* _Tugas yang dikerjakan_
1. Menurut teks tentang kepengurusan MUI, siapa yang kini menjabat Ketua Dewan Pertimbangan MUI?
2. Ulangi persis bagian teks tentang kepengurusan MUI mulai dari "Dari struktur baru" sampai dengan dan termasuk "212 (CNNIndonesia, 27/11/20).".

* _Kutipan untuk dibaca_
RADARINDONESIANEWS.COM, JAKARTA — Di dalam sebuah riwayat, Rasulullah Saw. bersabda: “Abu Ad Darda berkata, “Aku mendengar Rasulullah shallallahu ‘alaihi wasallam bersabda: “… Orang yang berilmu akan dimintakan maaf oleh penduduk langit dan bumi hingga ikan yang ada di dasar laut. Kelebihan seorang alim dibanding ahli ibadah seperti keutamaan rembulan pada malam purnama atas seluruh bintang. Para ulama adalah pewaris para nabi, dan para nabi tidak mewariskan dinar dan dirham, mereka hanyalah mewariskan ilmu. Barangsiapa mengambilnya maka ia telah mengambil bagian yang banyak.” [Diriwayatkan Abu Daud no. 3641]
Baru-baru ini Majelis Ulama Indonesia (MUI) periode kepengurusan 2020-2025 resmi diumumkan. Ada nama-nama baru, namun wajah lama hilang misalnya, nama Din Syamsuddin dan sejumlah ulama yang identik dikaitkan dengan Aksi 212 terdepak dari kepengurusan. Nama Din digeser Ma’ruf Amin. Wakil Presiden RI itu kini mengemban jabatan Ketua Dewan Pertimbangan MUI (27/11/20).
Dari struktur baru tersebut, raib juga nama mantan bendahara Yusuf Muhammad Martak, mantan wasekjen Tengku Zulkarnain, dan mantan sekretaris Wantim Bachtiar Nasir. Keempatnya dikenal sebagai tokoh yang keras mengkritik pemerintah. Din aktif di Koalisi Aksi Menyelamatkan Indonesia (KAMI), dan tiga nama terakhir merupakan pentolan Aksi 212 (CNNIndonesia, 27/11/20).

* _Data pencarian target yang terlihat_
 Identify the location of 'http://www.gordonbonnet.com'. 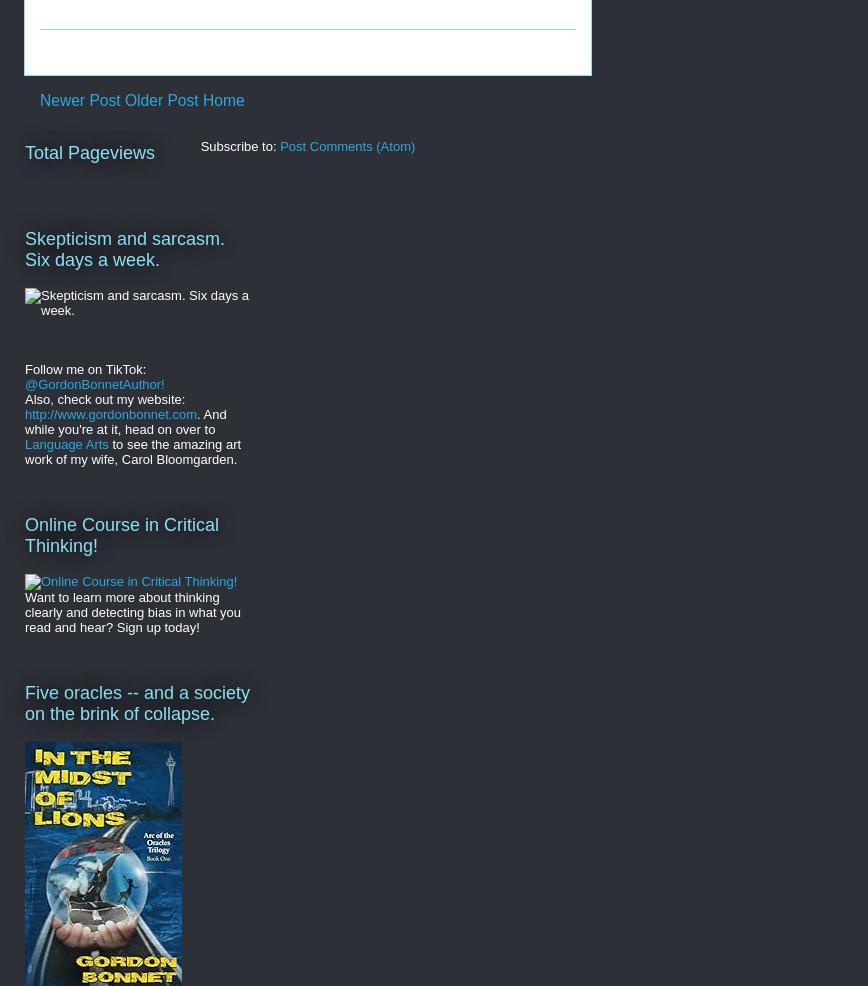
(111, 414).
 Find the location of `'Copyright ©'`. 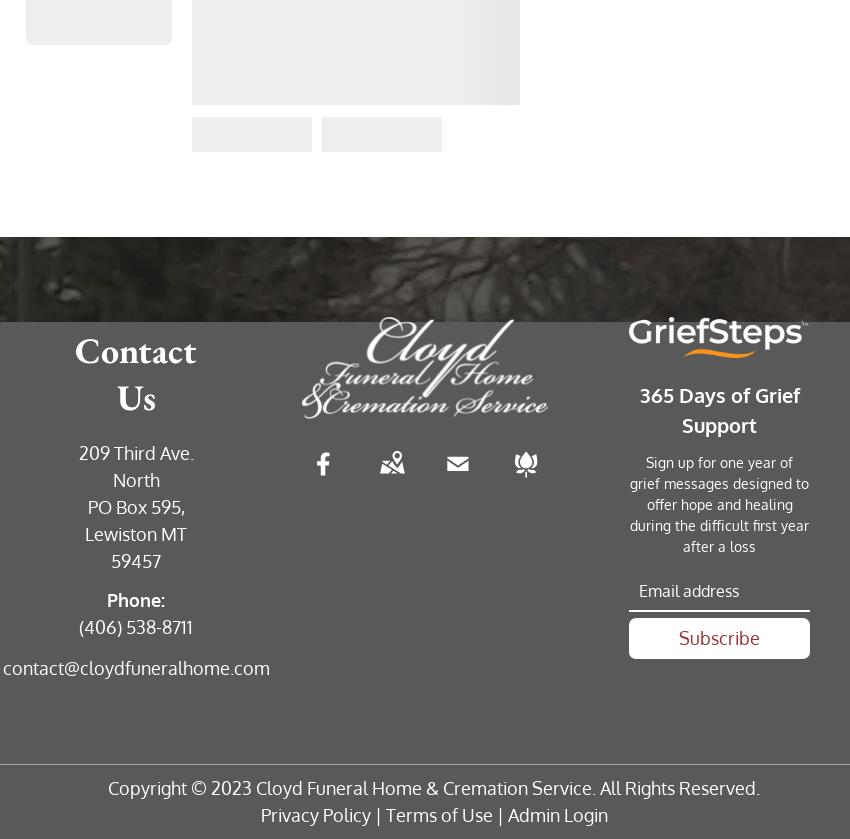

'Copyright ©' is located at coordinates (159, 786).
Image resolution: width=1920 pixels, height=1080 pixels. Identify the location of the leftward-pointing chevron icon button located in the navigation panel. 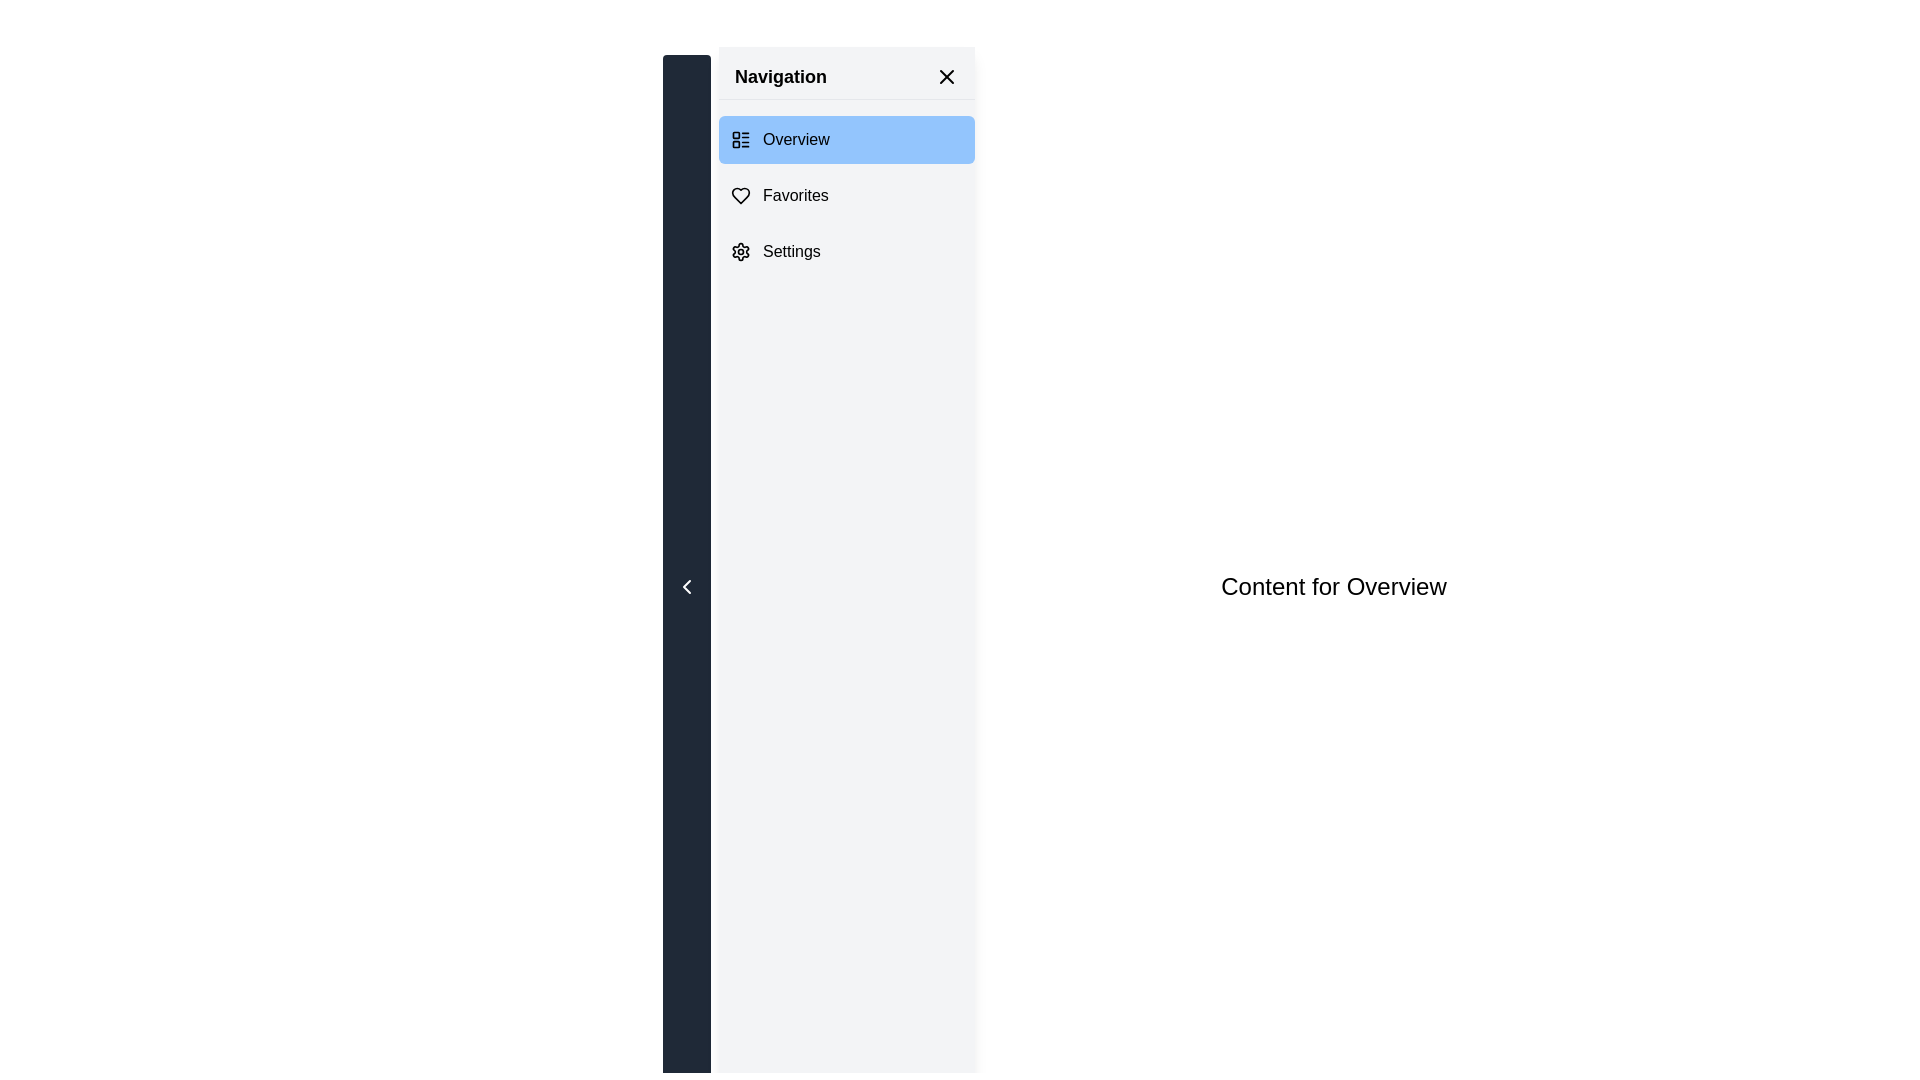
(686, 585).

* _Kunci jawaban_
1. Ma’ruf Amin.

2.
Dari struktur baru tersebut, raib juga nama mantan bendahara Yusuf Muhammad Martak, mantan wasekjen Tengku Zulkarnain, dan mantan sekretaris Wantim Bachtiar Nasir. Keempatnya dikenal sebagai tokoh yang keras mengkritik pemerintah. Din aktif di Koalisi Aksi Menyelamatkan Indonesia (KAMI), dan tiga nama terakhir merupakan pentolan Aksi 212 (CNNIndonesia, 27/11/20).